> About this exercise
Pull every line containing "give" from the listing below.

== Source material

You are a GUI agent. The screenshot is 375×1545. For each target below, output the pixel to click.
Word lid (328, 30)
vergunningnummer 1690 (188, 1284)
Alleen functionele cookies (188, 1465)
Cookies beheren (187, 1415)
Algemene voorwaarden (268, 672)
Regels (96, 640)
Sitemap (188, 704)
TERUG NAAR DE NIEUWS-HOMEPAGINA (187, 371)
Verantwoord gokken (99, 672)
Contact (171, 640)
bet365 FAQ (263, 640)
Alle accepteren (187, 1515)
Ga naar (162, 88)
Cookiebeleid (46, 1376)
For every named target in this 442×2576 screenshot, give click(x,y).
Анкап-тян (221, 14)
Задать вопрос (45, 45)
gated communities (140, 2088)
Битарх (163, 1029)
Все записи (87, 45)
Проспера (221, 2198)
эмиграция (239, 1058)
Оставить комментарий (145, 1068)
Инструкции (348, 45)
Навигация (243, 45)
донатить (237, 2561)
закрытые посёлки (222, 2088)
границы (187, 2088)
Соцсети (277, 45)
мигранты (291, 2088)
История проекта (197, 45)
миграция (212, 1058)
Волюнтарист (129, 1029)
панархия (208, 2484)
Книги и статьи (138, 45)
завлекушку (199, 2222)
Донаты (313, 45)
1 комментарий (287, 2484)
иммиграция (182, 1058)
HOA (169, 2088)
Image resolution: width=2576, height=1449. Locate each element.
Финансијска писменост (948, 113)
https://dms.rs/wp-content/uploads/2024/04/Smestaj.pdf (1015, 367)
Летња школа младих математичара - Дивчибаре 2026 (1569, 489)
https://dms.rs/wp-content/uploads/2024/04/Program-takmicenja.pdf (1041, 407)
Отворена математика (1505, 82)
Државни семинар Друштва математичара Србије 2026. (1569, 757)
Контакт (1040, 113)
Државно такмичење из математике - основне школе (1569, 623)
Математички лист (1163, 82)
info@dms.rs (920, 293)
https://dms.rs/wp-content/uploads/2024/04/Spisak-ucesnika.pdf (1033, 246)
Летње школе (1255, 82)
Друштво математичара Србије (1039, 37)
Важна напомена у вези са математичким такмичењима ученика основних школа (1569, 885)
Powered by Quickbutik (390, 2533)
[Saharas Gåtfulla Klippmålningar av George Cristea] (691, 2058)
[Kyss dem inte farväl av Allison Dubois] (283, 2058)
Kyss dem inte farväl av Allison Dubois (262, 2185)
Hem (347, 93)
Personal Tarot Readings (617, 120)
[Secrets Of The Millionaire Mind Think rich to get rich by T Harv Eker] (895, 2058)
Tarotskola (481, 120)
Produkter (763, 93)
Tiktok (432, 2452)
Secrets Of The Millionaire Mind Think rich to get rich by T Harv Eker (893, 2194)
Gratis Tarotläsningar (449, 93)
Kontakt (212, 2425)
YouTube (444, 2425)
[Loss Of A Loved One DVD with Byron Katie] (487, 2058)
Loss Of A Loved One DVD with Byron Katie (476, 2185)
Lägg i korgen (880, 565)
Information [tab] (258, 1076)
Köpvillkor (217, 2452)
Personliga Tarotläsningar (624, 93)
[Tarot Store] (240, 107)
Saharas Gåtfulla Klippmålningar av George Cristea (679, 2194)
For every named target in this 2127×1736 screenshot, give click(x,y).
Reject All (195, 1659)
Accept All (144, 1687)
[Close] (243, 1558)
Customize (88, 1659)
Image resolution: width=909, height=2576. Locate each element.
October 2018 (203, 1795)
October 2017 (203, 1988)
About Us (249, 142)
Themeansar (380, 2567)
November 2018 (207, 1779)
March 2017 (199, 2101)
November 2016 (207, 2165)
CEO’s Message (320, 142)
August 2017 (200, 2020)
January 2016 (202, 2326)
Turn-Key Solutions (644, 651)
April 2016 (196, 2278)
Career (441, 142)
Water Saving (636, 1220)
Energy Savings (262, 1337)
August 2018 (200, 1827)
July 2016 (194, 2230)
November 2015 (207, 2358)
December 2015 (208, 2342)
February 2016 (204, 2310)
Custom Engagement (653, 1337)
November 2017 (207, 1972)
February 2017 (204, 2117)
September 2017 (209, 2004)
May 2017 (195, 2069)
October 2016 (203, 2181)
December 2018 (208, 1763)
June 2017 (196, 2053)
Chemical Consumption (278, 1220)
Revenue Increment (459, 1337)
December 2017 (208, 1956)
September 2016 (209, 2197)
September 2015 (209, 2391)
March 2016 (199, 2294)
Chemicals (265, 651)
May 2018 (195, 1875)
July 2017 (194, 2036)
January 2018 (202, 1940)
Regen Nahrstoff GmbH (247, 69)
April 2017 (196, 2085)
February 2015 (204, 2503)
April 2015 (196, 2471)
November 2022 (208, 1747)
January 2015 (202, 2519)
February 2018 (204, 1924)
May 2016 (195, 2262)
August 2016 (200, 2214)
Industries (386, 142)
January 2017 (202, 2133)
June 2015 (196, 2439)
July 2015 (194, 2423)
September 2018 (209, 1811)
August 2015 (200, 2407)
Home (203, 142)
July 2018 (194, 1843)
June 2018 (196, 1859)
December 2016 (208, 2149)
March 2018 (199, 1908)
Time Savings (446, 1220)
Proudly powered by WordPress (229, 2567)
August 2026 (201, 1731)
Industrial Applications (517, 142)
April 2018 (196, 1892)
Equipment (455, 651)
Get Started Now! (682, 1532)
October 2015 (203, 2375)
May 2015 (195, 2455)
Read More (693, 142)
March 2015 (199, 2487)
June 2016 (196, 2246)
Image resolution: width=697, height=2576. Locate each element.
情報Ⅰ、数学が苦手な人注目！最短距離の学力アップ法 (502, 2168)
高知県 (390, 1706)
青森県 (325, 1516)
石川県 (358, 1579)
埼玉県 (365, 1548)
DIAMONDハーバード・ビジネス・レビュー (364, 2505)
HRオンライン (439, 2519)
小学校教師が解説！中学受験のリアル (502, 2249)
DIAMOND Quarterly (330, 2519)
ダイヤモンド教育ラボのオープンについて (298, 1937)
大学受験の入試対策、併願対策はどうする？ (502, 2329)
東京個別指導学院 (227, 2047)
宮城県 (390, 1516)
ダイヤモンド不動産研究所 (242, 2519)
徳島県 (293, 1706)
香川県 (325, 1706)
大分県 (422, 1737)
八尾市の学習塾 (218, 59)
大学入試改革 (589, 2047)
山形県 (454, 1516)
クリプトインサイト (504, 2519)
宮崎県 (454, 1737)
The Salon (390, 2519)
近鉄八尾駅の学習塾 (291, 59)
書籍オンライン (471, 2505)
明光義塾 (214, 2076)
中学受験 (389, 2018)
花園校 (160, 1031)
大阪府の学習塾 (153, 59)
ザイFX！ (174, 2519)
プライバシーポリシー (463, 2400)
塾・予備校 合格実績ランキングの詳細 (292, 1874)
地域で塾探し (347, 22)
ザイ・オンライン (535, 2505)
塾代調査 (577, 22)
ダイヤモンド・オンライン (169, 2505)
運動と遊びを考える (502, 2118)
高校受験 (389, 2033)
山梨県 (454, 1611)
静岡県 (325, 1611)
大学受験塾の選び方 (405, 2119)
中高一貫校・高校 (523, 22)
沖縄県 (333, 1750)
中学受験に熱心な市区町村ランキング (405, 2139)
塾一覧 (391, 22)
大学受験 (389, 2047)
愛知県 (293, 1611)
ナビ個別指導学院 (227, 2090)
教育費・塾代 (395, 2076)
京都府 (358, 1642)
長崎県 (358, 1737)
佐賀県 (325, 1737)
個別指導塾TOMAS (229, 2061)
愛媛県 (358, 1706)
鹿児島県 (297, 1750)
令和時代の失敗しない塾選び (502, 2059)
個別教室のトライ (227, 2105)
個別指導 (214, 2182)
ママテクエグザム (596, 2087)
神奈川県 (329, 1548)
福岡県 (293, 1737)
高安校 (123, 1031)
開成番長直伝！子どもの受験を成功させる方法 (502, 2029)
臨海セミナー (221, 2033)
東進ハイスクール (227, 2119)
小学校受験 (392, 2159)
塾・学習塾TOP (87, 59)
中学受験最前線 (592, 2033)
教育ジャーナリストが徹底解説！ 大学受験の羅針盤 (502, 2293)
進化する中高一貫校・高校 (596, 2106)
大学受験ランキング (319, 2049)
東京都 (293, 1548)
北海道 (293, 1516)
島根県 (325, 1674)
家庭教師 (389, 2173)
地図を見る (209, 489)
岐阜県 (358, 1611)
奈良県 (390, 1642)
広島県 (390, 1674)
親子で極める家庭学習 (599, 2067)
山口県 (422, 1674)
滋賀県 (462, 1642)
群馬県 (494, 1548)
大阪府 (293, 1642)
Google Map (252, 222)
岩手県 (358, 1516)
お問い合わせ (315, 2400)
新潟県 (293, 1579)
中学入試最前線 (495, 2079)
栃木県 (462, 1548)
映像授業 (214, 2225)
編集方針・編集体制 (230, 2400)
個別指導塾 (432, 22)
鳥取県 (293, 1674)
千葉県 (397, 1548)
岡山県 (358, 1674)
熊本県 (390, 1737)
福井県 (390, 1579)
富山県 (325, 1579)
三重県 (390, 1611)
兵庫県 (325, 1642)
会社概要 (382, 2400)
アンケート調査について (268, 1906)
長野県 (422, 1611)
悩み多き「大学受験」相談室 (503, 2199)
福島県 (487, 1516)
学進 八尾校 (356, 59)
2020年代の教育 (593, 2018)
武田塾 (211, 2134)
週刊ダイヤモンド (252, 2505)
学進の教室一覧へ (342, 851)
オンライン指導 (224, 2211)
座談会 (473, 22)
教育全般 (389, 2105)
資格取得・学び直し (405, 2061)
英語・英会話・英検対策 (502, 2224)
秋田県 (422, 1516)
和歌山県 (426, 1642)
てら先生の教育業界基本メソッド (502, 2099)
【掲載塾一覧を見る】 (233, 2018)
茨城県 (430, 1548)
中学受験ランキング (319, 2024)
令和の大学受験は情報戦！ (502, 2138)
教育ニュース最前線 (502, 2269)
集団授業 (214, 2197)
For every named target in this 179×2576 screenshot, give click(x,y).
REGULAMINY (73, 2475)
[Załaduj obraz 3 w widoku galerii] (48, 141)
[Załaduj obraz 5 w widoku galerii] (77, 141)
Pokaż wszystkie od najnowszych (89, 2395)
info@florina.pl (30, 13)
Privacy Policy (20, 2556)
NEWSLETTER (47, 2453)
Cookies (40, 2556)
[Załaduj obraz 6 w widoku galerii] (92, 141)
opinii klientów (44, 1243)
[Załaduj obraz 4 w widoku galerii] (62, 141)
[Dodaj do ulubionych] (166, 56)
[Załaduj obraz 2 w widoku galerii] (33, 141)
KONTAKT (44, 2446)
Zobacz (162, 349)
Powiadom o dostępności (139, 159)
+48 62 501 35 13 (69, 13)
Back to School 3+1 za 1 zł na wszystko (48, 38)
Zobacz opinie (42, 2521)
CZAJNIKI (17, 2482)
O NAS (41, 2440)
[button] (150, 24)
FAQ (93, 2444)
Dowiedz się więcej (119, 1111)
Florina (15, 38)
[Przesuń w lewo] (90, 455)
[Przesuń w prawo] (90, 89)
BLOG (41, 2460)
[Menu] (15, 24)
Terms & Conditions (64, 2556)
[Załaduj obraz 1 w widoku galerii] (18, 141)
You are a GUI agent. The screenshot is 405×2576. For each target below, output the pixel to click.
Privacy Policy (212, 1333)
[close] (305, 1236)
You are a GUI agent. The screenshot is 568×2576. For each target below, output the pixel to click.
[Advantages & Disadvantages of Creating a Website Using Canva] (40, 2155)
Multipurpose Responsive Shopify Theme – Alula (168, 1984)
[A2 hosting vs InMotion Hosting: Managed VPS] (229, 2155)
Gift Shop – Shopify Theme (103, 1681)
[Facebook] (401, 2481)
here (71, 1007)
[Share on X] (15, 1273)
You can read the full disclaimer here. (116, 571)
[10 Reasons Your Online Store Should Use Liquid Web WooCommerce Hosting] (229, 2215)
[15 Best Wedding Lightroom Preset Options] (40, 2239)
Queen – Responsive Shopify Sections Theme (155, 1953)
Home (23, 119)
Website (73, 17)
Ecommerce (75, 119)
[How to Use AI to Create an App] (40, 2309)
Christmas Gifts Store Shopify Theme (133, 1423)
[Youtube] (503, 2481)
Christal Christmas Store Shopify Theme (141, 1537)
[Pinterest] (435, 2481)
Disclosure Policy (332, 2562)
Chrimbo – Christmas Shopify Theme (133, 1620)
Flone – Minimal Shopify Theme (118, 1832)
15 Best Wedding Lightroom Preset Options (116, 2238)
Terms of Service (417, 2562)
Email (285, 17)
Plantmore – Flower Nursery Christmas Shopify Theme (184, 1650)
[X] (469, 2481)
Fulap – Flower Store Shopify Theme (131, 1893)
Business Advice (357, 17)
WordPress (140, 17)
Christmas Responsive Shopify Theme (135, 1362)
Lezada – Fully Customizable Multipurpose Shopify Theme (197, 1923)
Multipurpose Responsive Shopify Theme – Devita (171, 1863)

====

> Exercise output
For every named target in this 442×2576 screenshot, give click(x,y).
For every named target in this 2127×1736 screenshot, give click(x,y).
For every named target in this 179×2576 screenshot, give click(x,y).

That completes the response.